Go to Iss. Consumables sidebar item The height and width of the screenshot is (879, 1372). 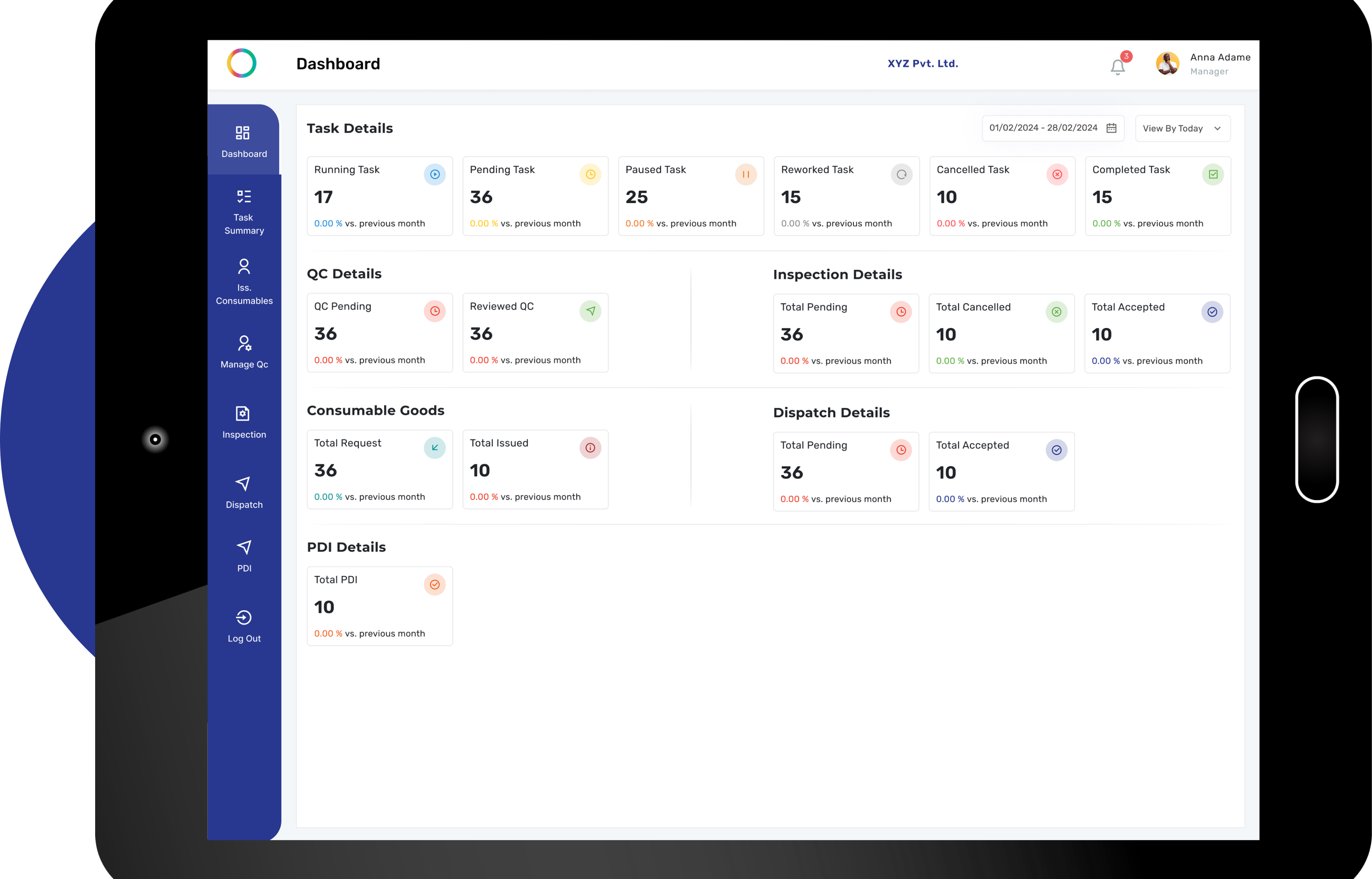244,282
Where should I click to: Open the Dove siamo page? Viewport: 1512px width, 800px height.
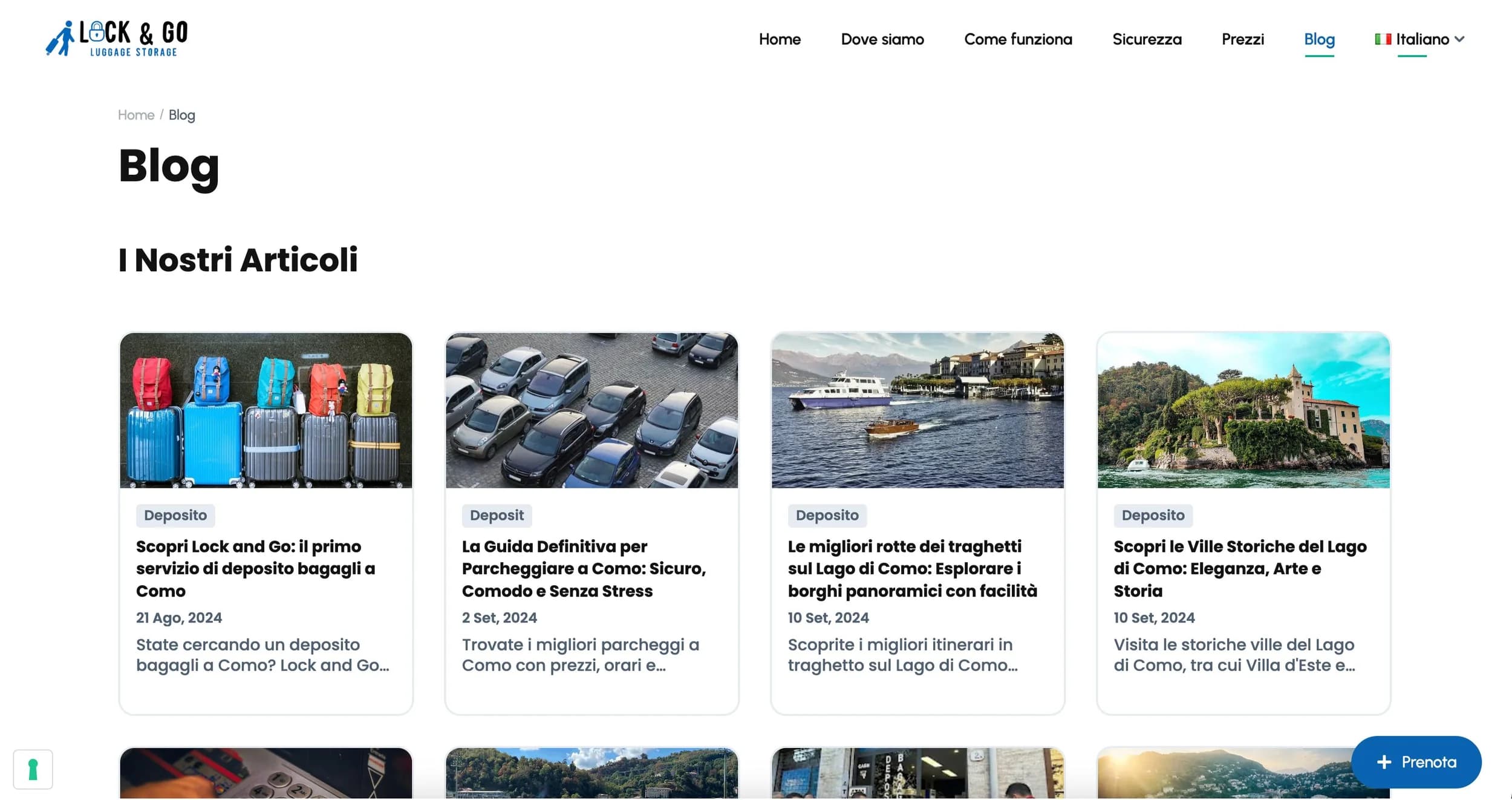pyautogui.click(x=882, y=39)
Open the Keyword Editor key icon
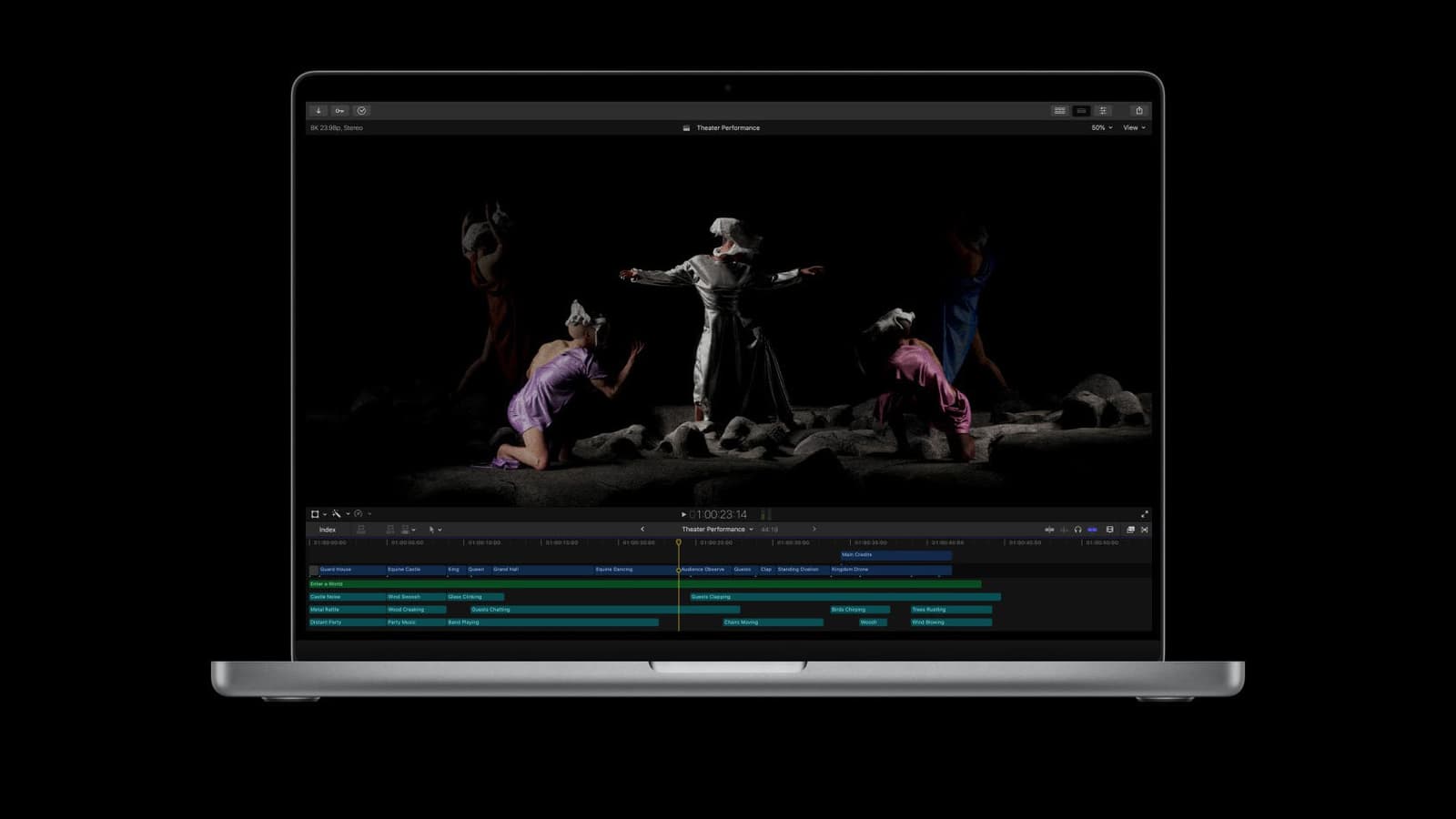This screenshot has height=819, width=1456. [x=339, y=111]
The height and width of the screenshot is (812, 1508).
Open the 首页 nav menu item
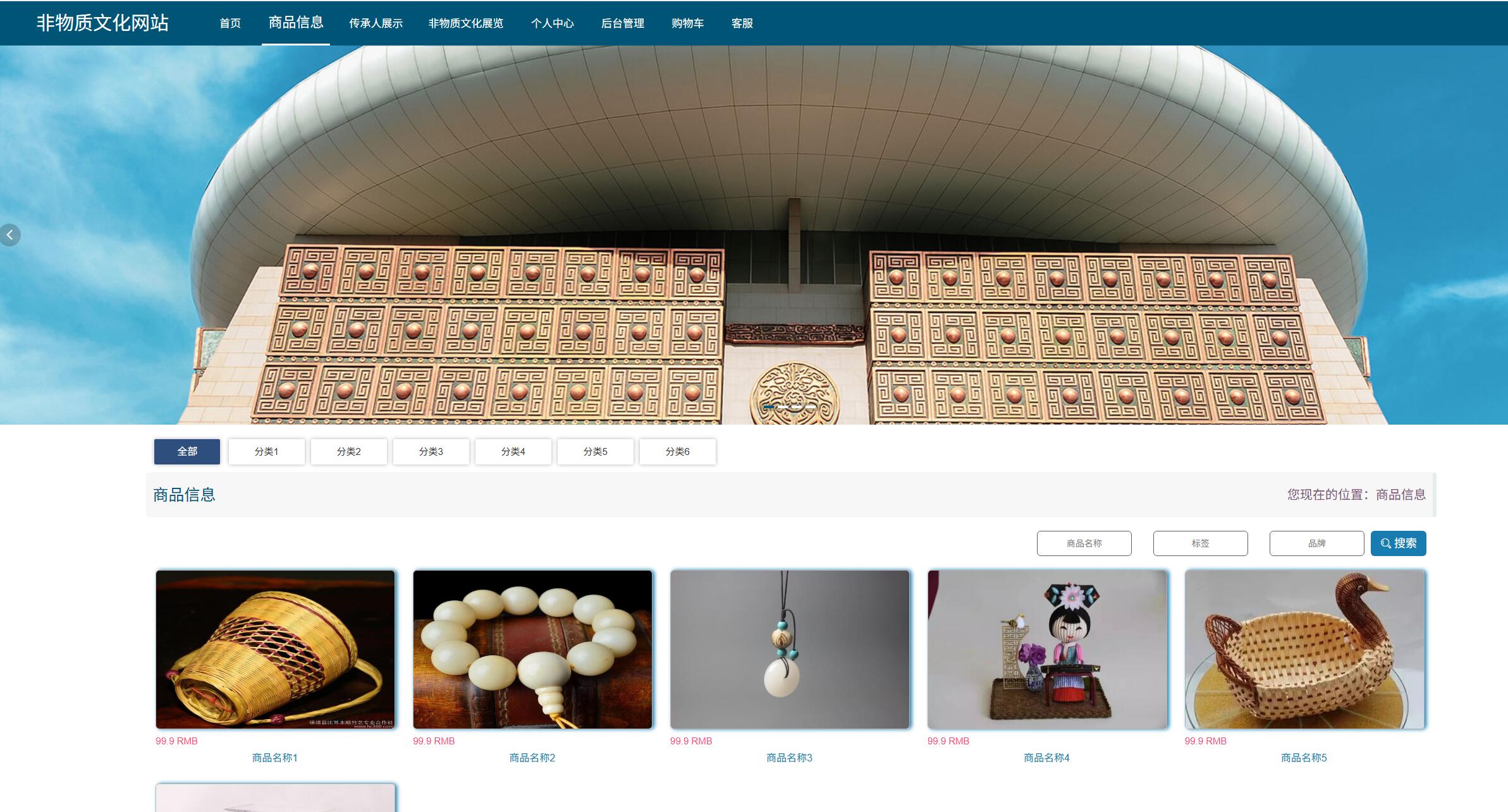230,23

*****

### Goal
List every line of the records above that contains the word "Open".

### Written response
Where should I click to: Open the Dove siamo page? Viewport: 1512px width, 800px height.
Open the Keyword Editor key icon
Open the 首页 nav menu item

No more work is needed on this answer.